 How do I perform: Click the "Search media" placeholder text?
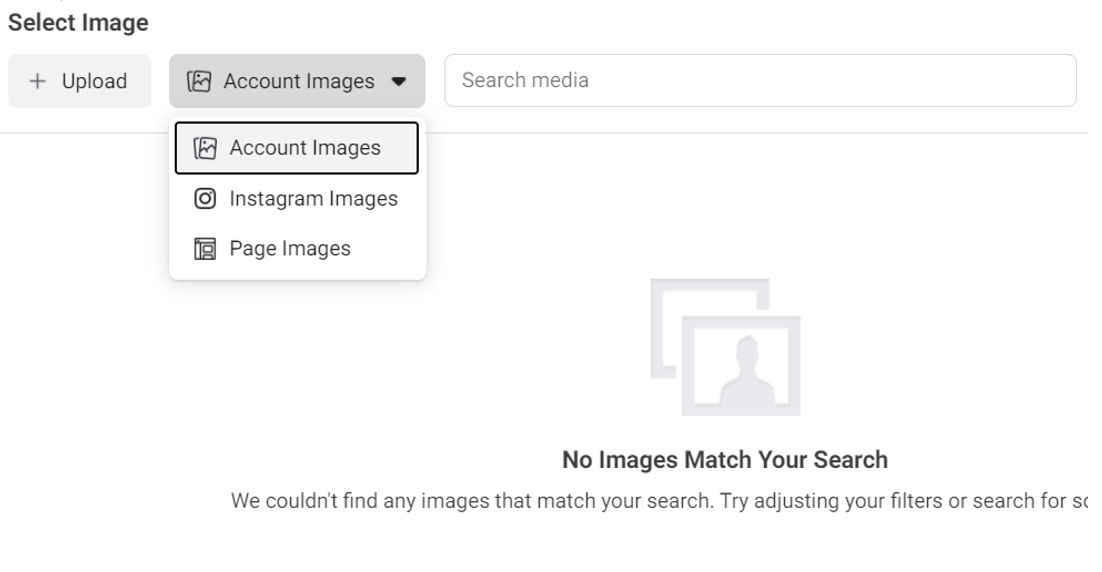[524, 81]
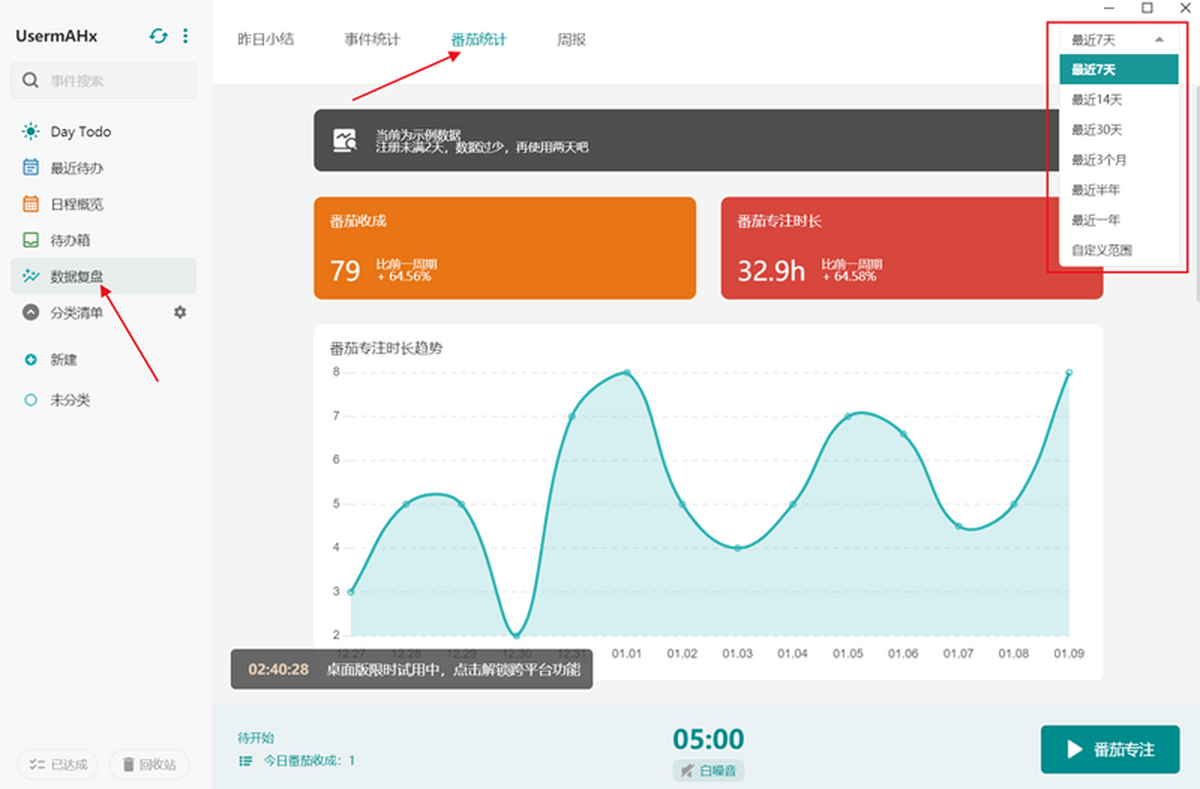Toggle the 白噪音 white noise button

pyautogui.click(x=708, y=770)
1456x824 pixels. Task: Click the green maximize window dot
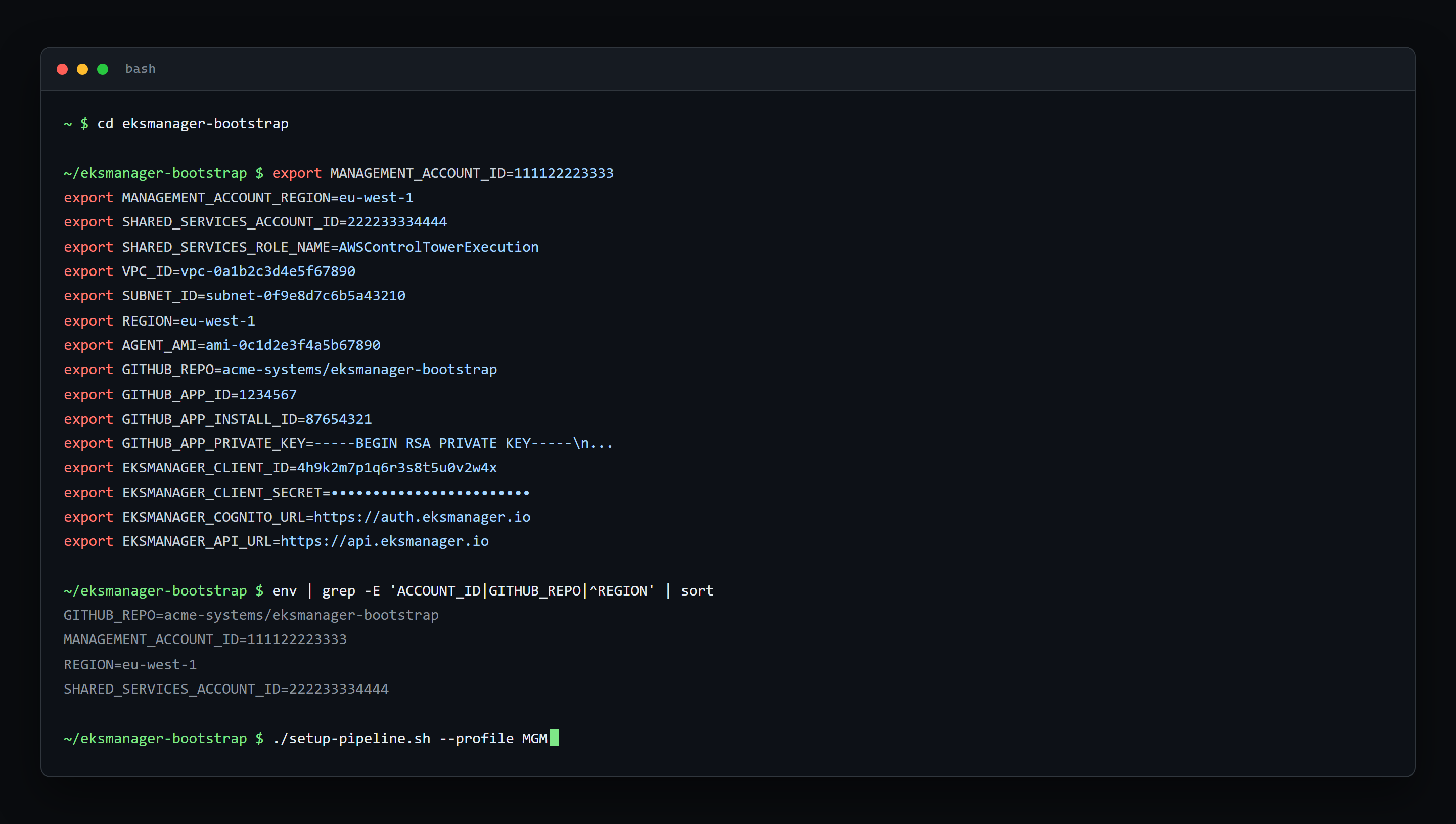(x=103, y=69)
::::::::
Print the material word for word without images.

 How do I perform: Click the "Search media" placeholder text?
[524, 81]
Toggle the 白噪音 white noise button

pyautogui.click(x=708, y=770)
1456x824 pixels. Task: Click the green maximize window dot
(x=103, y=69)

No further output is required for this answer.